The new data, along with other ocean measurements collected from
research vessel RRS James Clark Ross, have revealed a mechanism that
enables these winds to increase turbulence deep in the ocean, causing
warm water at mid depths to mix with cold, dense water in the abyss.
The resulting warming of the water on the sea bed is a significant
contributor to rising sea levels.
The mission was part of a project involving the University of
Southampton, the National Oceanography Centre, the British Antarctic
Survey, Woods Hole Oceanographic Institution and Princeton University.
Research leader Professor Alberto Naveira Garabato from the University
of Southampton, said: "Our study is an important step in understanding
how the climate change happening in the remote and inhospitable
Antarctic waters will impact the warming of the oceans as a whole and
future sea level rise."
Dr Eleanor Frajka-Williams of the National Oceanography Centre said:
"The data from Boaty McBoatface gave us a completely new way of looking
at the deep ocean - the path taken by Boaty created a spatial view of
the turbulence near the seafloor."
*This Day in Climate History - June 19, 2003 - from D.R. Tucker*
The New York Times reports:
"The Environmental Protection Agency is preparing to publish a draft
report next week on the state of the environment, but after editing
by the White House, a long section describing risks from rising
global temperatures has been whittled to a few noncommittal paragraphs."
http://www.nytimes.com/2003/06/19/us/report-by-epa-leaves-out-data-on-climate-change.html
The AP reports:
"The chief goal in a White House plan to study global warming is
learning more about natural causes of climate change, drawing
criticism from environmentalists who say reducing industrial carbon
emissions is the real problem.
"The new 10-year, $103 million plan to speed up research in some
high-priority areas was released Thursday by Commerce Secretary Don
Evans and Energy Secretary Spencer Abraham, who pointed to $4.5
billion in government spending on climate change-related programs...
"The first of the 364-page plan's five goals is to study the'natural
variability' in climate change.

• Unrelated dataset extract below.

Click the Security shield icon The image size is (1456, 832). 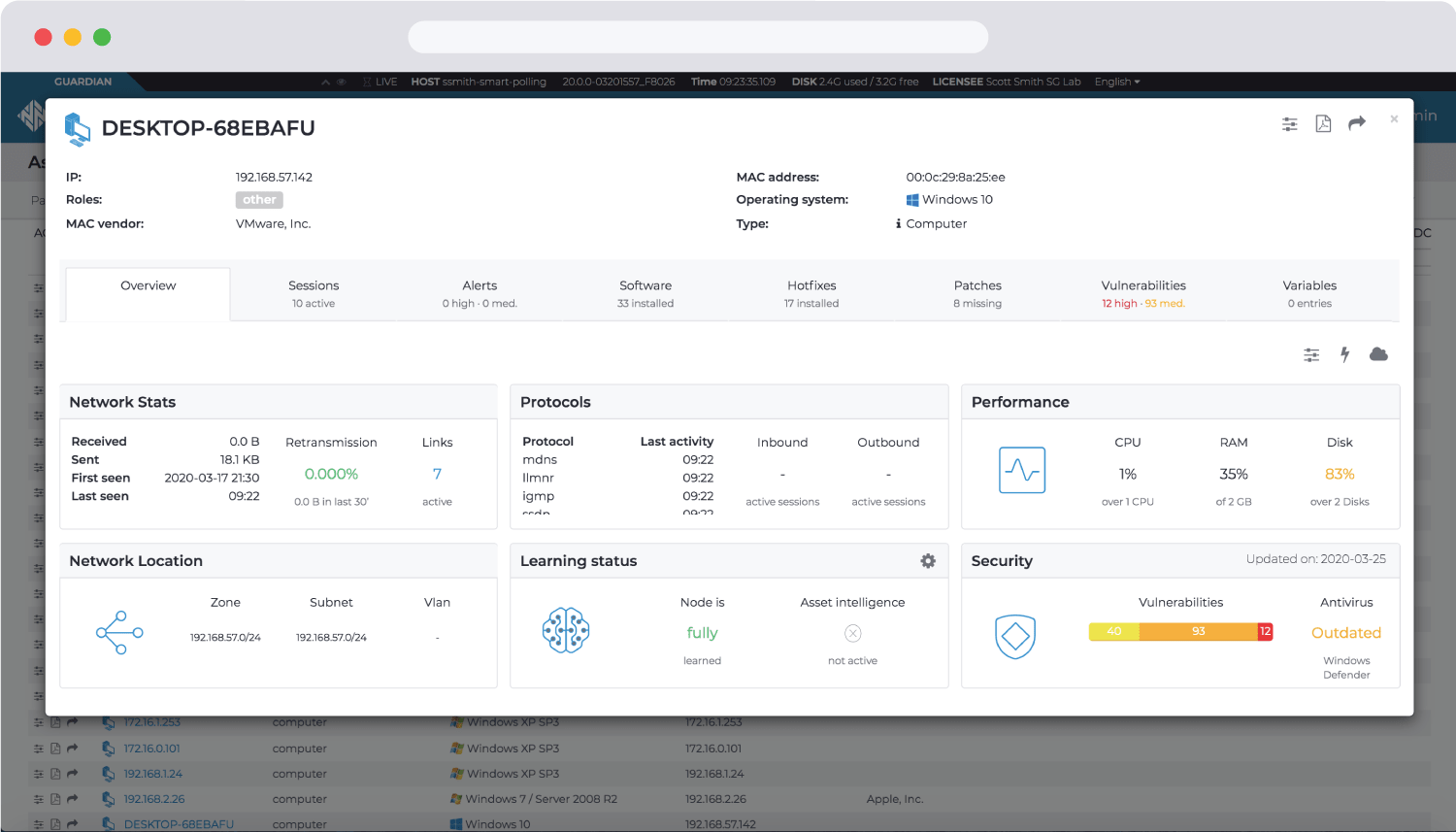1015,637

The second is to find better ways of
measuring climate effects from burning fossil fuels, industrial
production of warming gases and changes in land use.
"Other goals are to reduce uncertainty in climate forecasting; to
better understand how changes in climate affect human, wildlife and
plant communities; and to find more exact ways of calculating the
risks of global warming, according to plan summaries obtained by The
Associated Press.
"But environmentalists said the administration was focusing too much
on natural causes and reopening scientific issues already well studied."